-- Data records --
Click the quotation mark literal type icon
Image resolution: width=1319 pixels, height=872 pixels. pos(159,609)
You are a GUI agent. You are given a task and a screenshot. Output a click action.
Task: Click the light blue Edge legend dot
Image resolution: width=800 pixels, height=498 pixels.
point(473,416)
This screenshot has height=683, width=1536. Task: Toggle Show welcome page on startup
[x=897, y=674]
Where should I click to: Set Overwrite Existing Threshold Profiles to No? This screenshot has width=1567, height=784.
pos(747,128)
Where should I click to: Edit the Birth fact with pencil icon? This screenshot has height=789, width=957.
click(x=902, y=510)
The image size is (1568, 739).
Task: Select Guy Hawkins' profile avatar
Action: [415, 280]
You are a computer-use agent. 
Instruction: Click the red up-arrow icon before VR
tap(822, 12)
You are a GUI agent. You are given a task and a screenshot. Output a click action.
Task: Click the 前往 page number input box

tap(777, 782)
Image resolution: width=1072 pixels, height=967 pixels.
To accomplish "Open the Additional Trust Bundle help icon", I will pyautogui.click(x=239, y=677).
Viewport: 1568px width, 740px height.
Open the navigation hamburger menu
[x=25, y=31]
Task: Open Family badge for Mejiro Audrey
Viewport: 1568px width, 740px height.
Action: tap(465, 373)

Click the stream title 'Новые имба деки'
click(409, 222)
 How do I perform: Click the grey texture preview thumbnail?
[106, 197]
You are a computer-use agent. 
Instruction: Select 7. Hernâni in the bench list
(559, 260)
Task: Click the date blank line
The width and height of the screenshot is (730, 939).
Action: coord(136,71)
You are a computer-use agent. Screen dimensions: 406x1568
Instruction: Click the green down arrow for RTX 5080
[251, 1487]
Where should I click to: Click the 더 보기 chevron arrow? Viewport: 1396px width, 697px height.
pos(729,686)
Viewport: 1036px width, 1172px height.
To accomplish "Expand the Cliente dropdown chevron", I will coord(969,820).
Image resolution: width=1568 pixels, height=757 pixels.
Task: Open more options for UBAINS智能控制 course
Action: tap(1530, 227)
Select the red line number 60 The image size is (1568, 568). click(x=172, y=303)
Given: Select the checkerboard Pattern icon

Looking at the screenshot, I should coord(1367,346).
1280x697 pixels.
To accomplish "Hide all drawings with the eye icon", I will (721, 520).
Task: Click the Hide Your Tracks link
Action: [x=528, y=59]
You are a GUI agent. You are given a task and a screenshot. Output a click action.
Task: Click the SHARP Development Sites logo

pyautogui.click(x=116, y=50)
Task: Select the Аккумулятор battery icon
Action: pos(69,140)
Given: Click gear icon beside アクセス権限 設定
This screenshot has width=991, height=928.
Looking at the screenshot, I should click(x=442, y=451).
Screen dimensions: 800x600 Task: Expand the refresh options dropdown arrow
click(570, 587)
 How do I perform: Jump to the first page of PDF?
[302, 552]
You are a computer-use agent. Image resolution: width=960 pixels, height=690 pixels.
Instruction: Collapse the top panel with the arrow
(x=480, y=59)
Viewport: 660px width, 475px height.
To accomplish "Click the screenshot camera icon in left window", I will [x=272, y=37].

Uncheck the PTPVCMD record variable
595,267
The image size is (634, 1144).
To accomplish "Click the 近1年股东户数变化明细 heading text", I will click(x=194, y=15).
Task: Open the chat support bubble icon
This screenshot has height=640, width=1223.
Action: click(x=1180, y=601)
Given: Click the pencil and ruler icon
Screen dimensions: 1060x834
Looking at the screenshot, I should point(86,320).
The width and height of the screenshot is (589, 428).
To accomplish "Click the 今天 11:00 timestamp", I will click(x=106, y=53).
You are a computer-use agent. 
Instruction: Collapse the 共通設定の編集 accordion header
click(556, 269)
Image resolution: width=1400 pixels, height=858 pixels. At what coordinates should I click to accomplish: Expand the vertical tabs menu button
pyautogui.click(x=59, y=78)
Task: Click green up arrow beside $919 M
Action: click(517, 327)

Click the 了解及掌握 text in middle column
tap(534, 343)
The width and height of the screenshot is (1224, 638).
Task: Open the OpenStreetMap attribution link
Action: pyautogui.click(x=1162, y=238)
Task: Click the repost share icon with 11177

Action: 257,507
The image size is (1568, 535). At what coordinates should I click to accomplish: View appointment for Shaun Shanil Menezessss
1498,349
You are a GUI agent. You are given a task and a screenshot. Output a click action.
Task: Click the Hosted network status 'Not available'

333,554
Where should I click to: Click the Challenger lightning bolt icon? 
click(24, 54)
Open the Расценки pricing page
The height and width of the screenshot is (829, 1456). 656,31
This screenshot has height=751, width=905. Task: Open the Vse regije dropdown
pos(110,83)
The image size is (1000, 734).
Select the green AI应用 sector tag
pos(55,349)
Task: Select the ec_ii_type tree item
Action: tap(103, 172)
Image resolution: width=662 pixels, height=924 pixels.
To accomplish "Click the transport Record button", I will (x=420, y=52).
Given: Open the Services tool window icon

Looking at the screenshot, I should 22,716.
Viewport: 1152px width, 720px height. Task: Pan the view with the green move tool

-- Stated problem --
Render the data from the line containing "Where should I click to: Click the 더" through the line containing "Action: [x=528, y=59]", inclusive, as a Markdown table with the columns Row and Text. Number each line in Row, put the line itself in Text, and omit blank lines.

-- Reply to the task --
| Row | Text |
|---|---|
| 1 | Where should I click to: Click the 더 보기 chevron arrow? Viewport: 1396px width, 697px height. |
| 2 | pos(729,686) |
| 3 | Viewport: 1036px width, 1172px height. |
| 4 | To accomplish "Expand the Cliente dropdown chevron", I will coord(969,820). |
| 5 | Image resolution: width=1568 pixels, height=757 pixels. |
| 6 | Task: Open more options for UBAINS智能控制 course |
| 7 | Action: tap(1530, 227) |
| 8 | Select the red line number 60 The image size is (1568, 568). click(x=172, y=303) |
| 9 | Given: Select the checkerboard Pattern icon |
| 10 | Looking at the screenshot, I should coord(1367,346). |
| 11 | 1280x697 pixels. |
| 12 | To accomplish "Hide all drawings with the eye icon", I will (721, 520). |
| 13 | Task: Click the Hide Your Tracks link |
| 14 | Action: [x=528, y=59] |